• **Task to carry out**: What is needed is an exact repeat of the lines from the one holding "Screen dimensions: 752x906" through the final line of the data, with no pictures.

Stored records:
'''
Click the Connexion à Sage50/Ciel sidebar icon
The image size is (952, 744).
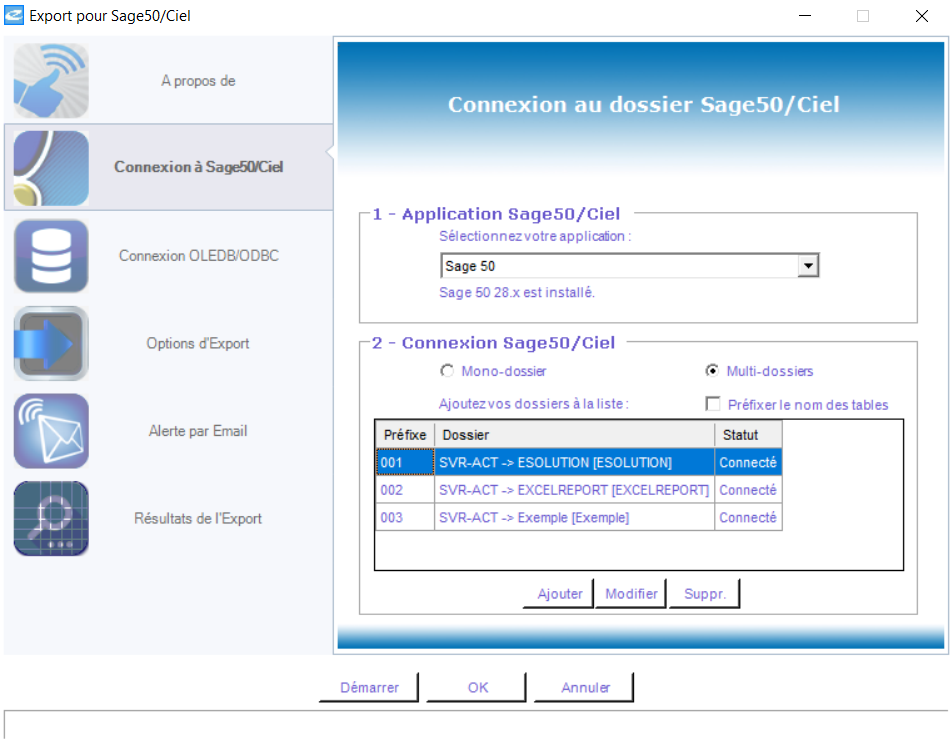(51, 168)
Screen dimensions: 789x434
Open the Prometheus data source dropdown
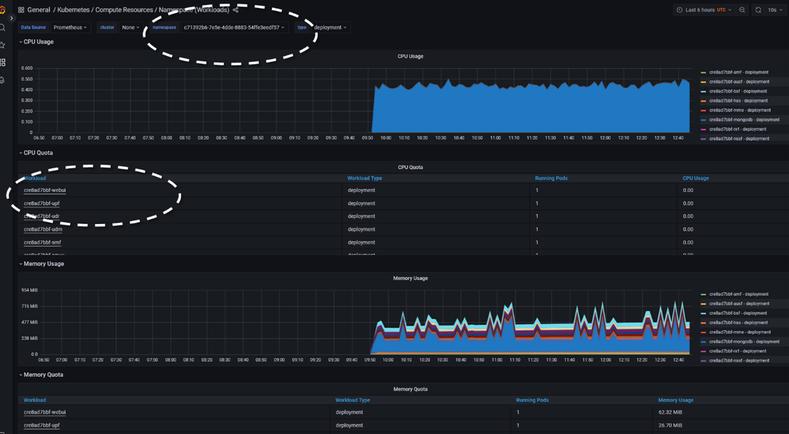(x=70, y=28)
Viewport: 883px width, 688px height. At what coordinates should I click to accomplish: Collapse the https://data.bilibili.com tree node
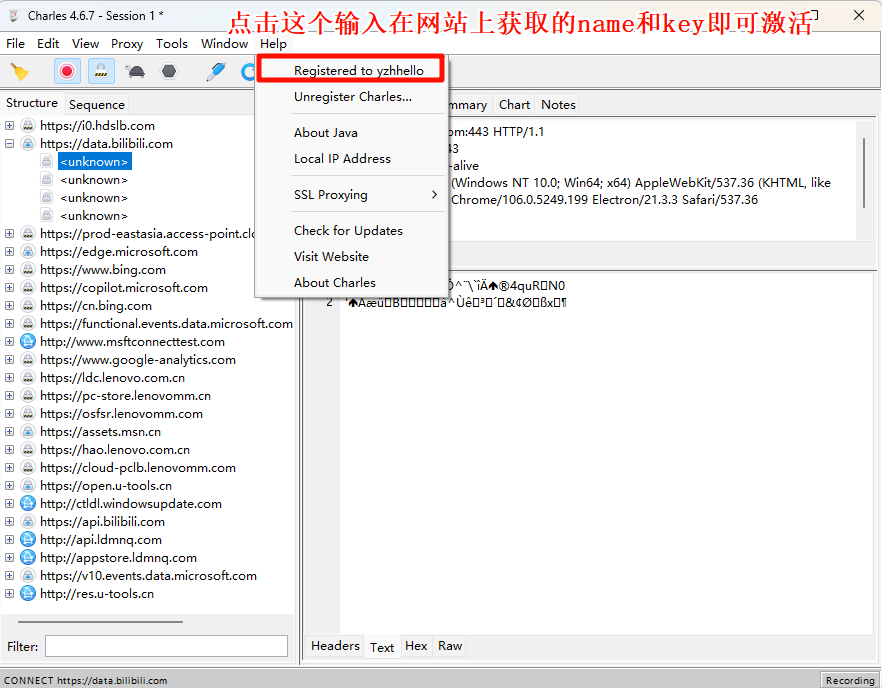click(10, 144)
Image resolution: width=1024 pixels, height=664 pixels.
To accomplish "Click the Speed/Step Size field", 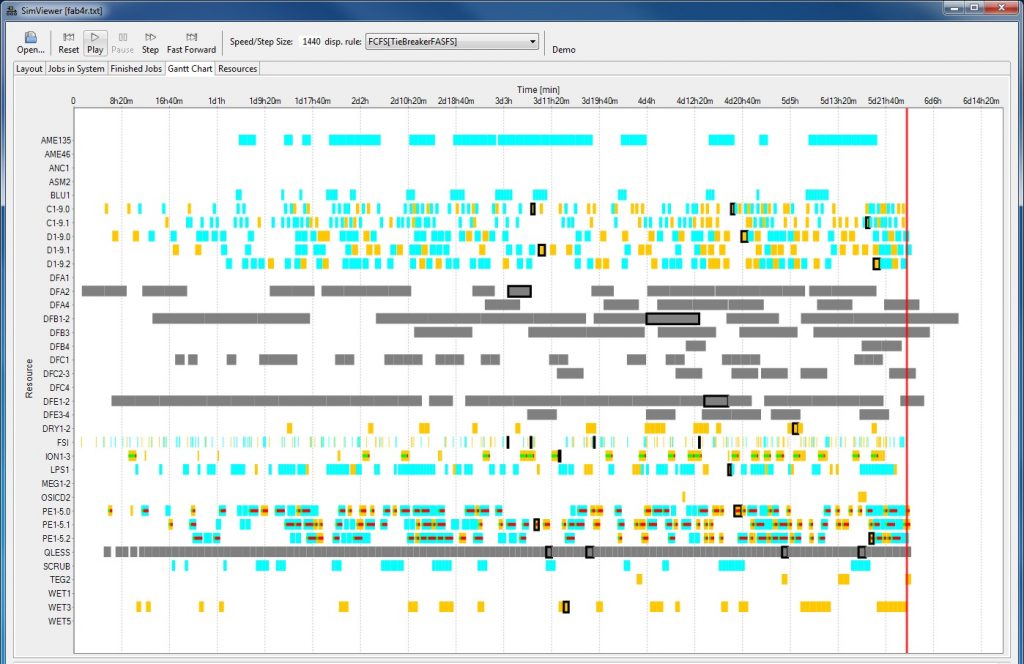I will pos(311,42).
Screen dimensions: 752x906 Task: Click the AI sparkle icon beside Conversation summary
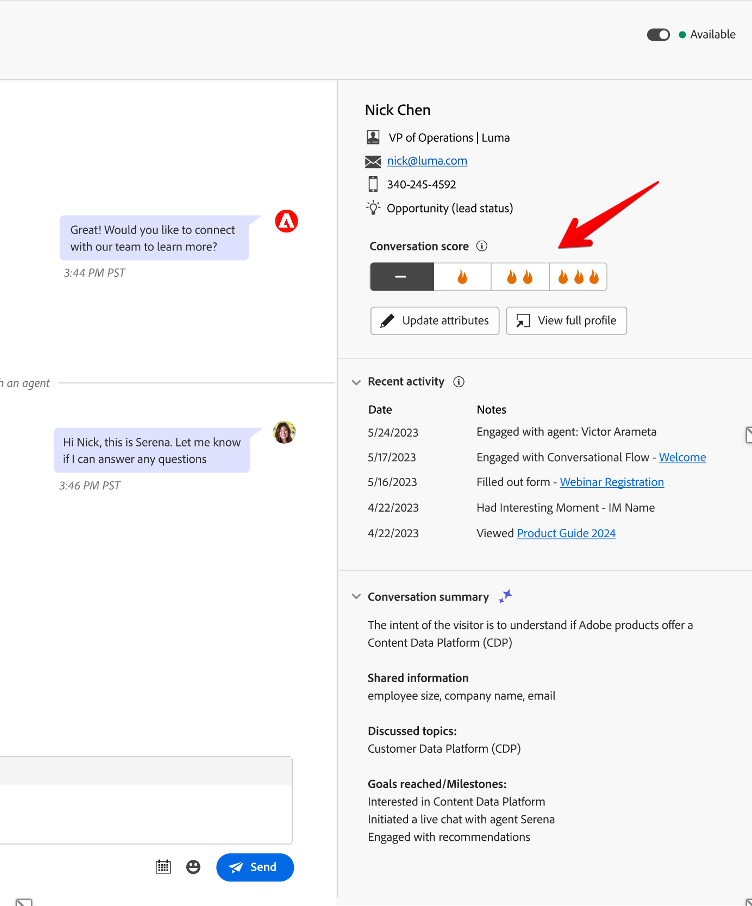506,596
'''
• **Result of this task**:
Screen dimensions: 752x906 Task: Click the AI sparkle icon beside Conversation summary
506,596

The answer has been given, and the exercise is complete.